» **Quellenauszug**:
Ohne BIOS würden sie auch laufen... aber erst im Betriebssystem.
Die von dir verlinkte Karte ist es zwangsläufig.
Du darfst aber nicht zwingend davon ausgehen, dass jede PCI-Karte auch auf jedem Motherboard funktioniert - grade bei modernen Boards, wo der PCI-Bus nicht mehr im Chipsatz enthalten ist, sondern über eine Bridge angekoppelt wird.
Aber auch wenn - zum Teil wird der sehr stiefmütterlich behandelt. Bei meinem S775-Board wird eine PCI-IDE-Karte hier aus meinem Bestand, die anderswo über 100 MB/s Durchsatz bringt, bei 25 MB/s abgesägt.


----------



## dmxforever (23. Februar 2012)

Ja, das sie mit BIOS bootable sind, ist mir klar.  Nur von einem BIOS liest man nicht oft bei solchen Karten. Ich hab's wie gesagt erst einmal bei einer SATA-RAID-Karte gelesen.

Mich würde halte interessieren, woran du jetzt erkennst, dass diese, von mir verlinkte Karte bootfähig ist. Anscheinend überlese ich da etwas.


----------



## OctoCore (23. Februar 2012)

Weil sie RAID-fähig ist.  Wie willst du die Platten ohne BIOS zu einem RAID-Verbund zusammenspannen, um dann z.B. Win darauf zu installieren?


----------



## dmxforever (23. Februar 2012)

Hehe, jaja, der Schlauch. Sollte wiedermal davon runtersteigen.

» **Teilaufgaben**:
**a.** Kannst du den Absatz im Forumsauszug über PCI-Karten, der mit „Du darfst aber nicht zwingend“ beginnt, kürzer fassen und dabei seine wesentlichen Aussagen beibehalten?
**b.** Gib einen Abschnitt aus dem Forumsauszug über PCI-Karten wortgetreu wieder. Beginne bei den Worten „Ohne BIOS würden“ und höre nach „Bridge angekoppelt wird.“ auf.
**c.** Wie könnte der Forumsauszug über PCI-Karten nach dem letzten Beitrag weitergehen? Führe ihn fort.

Datensätze:
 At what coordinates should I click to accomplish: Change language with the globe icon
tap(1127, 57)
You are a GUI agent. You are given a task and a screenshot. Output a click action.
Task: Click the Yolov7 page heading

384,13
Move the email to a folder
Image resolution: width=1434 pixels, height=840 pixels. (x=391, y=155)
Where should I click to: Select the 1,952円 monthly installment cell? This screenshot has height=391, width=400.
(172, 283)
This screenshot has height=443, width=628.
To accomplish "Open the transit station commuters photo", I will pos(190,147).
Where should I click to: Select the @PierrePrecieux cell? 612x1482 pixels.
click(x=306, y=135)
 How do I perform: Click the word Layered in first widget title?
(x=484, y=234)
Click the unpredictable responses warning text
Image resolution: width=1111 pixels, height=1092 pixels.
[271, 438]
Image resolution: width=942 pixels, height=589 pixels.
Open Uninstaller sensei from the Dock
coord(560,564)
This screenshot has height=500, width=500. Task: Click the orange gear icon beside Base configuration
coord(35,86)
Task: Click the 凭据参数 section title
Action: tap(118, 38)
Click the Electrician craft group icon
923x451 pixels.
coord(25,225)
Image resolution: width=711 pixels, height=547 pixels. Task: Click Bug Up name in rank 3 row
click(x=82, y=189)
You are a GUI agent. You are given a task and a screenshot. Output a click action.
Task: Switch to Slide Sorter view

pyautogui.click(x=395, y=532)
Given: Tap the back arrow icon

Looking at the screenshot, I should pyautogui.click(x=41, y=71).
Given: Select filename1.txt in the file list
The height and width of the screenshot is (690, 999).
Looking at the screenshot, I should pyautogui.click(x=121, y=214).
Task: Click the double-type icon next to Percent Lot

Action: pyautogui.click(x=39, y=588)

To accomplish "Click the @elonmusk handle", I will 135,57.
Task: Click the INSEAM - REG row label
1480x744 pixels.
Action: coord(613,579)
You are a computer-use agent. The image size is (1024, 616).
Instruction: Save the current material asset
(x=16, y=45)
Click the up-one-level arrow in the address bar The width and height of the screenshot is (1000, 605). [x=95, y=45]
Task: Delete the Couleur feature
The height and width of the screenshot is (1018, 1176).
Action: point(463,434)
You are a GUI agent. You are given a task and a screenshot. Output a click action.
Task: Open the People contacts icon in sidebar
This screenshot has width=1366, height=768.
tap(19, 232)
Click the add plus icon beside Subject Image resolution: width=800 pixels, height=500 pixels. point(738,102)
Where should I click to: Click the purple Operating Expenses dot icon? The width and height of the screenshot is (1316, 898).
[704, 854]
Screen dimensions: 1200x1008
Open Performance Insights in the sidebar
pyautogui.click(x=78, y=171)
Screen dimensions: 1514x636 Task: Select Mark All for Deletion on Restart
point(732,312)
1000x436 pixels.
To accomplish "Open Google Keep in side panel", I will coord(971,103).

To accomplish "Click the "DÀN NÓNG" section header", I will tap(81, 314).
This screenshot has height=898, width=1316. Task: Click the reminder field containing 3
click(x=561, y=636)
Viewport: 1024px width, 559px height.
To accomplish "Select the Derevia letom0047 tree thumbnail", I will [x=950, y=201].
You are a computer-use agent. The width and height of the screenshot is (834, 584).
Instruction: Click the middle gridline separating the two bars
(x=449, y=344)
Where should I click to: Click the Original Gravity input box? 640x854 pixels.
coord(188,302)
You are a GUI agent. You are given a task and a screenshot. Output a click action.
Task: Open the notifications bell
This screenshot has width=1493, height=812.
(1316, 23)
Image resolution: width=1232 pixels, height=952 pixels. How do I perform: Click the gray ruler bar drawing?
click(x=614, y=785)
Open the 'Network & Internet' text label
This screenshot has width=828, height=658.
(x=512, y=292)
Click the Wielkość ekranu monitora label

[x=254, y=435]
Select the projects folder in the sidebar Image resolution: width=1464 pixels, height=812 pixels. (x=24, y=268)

» **Erwartete Antworten**:
**a.** Nicht jede PCI-Karte funktioniert zwangsläufig auf jedem Motherboard. Das gilt besonders für moderne Boards, bei denen der PCI-Bus nicht mehr im Chipsatz enthalten ist, sondern über eine Bridge angebunden wird.

**b.**
Ohne BIOS würden sie auch laufen... aber erst im Betriebssystem.
Die von dir verlinkte Karte ist es zwangsläufig.
Du darfst aber nicht zwingend davon ausgehen, dass jede PCI-Karte auch auf jedem Motherboard funktioniert - grade bei modernen Boards, wo der PCI-Bus nicht mehr im Chipsatz enthalten ist, sondern über eine Bridge angekoppelt wird.

**c.**
Danke dir.


----------



## dmxforever (29. Februar 2012)

So Leute, ich habe den angesprochenen Controller heute bekommen und auch schon getestet. War 'ne kolossale Pleite. Nix ist es mit bootfähig und unter Windows 7 64bit verweigert er sogar die Treiberinstallation obwohl ich mir den Win7-Treiber von der Homepage geholt habe.

In einem anderen System mit XP habe ich es unter Windows einwandfrei installiert bekommen, aber stellt mir dann halt noch 2 IDE-Anschlüsse zur Verfügung und sonst nichts. Davon hab ich leider nichts.
Das Teil wird seinen Weg nach Hause finden.


Jetzt klärt mich doch mal bitte kurz auf. Das Ding soll Raid 0 und 1 fähig sein, aber wenn es nur unter Windows läuft, wie soll das dann funktionieren? Hab mich eigentlich noch nie wirklich mit dem Thema Raid auseinandergesetzt.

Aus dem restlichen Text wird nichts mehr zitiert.